### [ABOUT THIS TASK]
From the entries below, copy every line that has the word "Toggle".

### [Saved data entries]
BEGIN

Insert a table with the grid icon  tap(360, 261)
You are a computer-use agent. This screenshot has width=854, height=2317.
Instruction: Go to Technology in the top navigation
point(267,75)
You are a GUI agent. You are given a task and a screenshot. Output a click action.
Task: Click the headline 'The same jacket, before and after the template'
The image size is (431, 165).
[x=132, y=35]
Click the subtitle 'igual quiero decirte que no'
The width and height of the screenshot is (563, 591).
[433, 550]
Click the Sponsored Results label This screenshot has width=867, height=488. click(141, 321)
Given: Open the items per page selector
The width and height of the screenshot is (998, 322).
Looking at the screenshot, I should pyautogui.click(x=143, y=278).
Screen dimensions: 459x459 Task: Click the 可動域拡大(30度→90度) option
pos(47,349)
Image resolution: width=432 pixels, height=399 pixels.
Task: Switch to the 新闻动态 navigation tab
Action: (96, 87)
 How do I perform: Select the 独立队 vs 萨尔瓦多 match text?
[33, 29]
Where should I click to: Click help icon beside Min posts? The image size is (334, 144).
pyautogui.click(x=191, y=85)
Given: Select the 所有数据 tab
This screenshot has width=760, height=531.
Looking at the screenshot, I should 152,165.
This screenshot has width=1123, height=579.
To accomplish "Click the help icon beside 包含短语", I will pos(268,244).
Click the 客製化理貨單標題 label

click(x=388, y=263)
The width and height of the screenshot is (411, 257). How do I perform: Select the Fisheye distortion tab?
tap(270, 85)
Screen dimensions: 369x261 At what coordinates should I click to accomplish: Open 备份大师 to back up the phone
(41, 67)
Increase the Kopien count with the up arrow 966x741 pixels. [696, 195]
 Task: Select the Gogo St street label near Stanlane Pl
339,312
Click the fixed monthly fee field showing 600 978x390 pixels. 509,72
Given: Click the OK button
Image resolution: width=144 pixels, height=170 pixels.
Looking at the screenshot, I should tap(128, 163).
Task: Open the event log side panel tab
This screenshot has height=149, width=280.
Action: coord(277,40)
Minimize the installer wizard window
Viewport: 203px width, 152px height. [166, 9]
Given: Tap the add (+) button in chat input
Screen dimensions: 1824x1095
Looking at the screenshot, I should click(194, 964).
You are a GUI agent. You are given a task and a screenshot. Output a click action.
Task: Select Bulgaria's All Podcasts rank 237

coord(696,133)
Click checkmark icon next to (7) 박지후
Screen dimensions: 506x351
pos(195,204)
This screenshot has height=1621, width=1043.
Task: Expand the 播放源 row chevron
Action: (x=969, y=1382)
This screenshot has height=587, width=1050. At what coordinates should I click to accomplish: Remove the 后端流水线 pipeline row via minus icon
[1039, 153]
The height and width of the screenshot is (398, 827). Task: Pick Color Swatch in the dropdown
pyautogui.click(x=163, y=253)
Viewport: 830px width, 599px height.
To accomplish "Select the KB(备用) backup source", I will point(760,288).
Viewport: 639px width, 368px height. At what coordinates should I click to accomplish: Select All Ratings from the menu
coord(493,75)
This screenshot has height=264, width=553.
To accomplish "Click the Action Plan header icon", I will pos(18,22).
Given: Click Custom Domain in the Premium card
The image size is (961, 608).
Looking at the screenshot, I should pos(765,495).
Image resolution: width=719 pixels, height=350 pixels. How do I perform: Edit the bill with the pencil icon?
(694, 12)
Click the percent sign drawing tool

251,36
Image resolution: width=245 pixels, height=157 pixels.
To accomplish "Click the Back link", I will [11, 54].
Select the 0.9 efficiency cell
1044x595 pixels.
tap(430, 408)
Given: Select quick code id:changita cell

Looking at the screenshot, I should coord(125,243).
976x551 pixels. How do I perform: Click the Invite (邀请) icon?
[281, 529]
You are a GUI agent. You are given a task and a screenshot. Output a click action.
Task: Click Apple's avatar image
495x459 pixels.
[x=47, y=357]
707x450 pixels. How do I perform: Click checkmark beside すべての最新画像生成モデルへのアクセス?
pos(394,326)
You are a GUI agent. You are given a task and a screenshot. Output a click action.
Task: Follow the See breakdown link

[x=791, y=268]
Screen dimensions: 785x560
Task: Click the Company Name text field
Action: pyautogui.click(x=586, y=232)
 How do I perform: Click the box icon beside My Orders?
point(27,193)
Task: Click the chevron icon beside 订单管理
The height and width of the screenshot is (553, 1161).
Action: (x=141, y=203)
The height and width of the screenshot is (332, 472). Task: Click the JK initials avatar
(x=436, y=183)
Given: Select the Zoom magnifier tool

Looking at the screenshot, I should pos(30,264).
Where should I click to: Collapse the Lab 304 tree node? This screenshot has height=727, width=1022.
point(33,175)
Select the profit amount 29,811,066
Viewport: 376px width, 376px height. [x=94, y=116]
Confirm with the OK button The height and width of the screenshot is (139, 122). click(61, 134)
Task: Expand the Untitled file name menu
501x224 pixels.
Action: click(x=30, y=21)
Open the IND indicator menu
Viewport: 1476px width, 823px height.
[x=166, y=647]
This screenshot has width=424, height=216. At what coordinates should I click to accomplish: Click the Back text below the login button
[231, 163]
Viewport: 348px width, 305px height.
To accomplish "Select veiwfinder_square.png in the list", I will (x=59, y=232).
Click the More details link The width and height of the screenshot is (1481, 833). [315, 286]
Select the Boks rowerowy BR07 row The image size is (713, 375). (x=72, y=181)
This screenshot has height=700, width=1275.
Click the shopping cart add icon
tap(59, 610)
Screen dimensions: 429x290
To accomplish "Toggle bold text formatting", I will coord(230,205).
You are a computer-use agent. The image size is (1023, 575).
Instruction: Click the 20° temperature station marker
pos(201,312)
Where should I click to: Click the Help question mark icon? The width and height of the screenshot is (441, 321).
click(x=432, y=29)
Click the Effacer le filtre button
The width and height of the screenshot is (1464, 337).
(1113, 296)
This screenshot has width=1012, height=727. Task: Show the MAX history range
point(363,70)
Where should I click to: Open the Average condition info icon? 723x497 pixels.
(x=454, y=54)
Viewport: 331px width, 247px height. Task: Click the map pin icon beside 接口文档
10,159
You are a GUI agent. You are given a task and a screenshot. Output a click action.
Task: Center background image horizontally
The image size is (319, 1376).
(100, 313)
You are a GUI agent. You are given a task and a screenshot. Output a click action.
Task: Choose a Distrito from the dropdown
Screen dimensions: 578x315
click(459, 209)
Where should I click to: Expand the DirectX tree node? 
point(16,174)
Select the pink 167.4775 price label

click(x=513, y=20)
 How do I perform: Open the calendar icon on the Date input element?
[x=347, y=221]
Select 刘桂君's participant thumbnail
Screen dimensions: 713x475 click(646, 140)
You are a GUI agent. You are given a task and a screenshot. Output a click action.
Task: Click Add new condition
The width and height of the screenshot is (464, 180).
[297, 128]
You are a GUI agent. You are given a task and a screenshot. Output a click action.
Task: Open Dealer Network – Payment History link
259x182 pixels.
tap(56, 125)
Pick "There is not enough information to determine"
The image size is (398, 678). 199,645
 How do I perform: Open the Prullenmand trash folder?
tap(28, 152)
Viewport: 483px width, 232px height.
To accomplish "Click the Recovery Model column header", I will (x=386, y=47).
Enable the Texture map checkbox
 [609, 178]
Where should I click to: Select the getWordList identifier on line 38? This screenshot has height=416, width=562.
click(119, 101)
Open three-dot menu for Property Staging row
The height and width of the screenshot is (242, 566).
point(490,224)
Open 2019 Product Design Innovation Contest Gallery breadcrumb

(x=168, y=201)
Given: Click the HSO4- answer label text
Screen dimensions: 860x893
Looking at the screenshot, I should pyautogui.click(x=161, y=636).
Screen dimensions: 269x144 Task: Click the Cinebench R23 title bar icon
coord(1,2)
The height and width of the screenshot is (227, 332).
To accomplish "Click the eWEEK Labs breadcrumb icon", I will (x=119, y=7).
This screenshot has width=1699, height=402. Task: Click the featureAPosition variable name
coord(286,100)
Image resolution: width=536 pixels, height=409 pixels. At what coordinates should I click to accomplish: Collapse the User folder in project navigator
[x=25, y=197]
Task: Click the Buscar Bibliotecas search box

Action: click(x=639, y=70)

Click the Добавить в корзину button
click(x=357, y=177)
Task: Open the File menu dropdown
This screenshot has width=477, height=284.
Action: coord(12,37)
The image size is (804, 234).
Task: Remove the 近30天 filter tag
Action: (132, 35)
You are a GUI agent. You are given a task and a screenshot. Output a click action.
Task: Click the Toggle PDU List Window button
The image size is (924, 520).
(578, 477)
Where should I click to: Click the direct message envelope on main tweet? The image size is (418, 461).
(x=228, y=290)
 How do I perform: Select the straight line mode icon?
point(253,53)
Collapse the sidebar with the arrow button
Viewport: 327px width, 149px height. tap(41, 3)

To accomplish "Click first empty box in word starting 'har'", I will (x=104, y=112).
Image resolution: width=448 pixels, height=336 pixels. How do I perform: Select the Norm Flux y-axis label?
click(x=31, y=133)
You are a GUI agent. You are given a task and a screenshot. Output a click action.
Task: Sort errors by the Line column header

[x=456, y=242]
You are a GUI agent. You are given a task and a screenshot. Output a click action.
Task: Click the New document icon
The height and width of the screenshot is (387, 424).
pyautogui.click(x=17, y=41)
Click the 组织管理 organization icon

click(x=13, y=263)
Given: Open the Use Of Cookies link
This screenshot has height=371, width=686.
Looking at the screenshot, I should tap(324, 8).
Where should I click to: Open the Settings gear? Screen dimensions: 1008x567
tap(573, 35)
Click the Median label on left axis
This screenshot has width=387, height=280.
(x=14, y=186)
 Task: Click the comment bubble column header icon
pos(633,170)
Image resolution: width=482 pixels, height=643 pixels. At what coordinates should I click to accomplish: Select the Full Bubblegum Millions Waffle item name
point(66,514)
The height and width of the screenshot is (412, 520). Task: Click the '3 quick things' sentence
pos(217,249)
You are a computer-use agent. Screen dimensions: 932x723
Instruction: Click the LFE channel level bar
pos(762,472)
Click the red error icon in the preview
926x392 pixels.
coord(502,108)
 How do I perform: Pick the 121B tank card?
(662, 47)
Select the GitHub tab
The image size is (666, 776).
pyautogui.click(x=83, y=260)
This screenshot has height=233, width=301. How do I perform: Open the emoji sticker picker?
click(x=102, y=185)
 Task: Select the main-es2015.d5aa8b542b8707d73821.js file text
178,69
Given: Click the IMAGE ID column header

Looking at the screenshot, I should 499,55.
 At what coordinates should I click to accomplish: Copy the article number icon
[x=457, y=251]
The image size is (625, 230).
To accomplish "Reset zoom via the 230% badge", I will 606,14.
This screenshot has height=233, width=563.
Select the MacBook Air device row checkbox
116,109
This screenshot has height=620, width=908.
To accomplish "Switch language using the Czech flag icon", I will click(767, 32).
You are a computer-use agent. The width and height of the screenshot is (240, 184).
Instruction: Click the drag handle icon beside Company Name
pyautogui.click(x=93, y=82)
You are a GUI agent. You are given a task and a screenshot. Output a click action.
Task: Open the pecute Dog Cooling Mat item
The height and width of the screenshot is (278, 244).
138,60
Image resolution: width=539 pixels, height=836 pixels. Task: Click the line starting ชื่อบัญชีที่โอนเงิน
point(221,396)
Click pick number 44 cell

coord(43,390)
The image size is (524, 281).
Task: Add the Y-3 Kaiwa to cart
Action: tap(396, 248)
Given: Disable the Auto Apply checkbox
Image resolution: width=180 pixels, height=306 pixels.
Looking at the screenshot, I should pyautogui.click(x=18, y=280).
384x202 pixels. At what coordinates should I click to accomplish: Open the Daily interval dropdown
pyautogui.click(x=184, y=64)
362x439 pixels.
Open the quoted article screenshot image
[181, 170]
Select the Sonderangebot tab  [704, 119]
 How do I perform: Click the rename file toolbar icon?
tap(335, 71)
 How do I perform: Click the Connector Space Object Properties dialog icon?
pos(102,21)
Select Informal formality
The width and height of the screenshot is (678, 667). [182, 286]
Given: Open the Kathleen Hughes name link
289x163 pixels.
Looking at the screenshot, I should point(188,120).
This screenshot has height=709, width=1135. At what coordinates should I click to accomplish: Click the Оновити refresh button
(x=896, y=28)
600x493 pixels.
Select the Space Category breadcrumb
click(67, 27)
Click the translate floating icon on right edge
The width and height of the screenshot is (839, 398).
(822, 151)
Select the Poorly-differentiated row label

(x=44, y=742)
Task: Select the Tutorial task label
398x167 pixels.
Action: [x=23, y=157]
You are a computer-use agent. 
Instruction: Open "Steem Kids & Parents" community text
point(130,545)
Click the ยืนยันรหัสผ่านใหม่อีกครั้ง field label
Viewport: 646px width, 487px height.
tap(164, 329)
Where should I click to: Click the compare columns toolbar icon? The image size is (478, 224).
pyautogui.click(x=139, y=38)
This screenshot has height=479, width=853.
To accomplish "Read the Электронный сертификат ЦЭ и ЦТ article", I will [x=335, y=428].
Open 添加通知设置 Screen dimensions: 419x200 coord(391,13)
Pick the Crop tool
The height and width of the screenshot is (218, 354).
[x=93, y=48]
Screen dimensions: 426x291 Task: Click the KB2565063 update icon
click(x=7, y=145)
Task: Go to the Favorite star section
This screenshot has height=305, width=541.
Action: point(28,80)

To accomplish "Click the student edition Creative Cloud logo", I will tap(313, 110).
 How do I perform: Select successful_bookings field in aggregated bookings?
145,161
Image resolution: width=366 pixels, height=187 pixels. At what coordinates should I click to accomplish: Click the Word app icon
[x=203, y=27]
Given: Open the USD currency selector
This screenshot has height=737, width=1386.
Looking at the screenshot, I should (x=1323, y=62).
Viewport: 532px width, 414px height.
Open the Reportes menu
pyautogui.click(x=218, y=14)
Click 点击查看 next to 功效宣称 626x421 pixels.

END

### [WRITTEN ANSWER]
To accomplish "Toggle bold text formatting", I will coord(230,205).
Task: Click the Toggle PDU List Window button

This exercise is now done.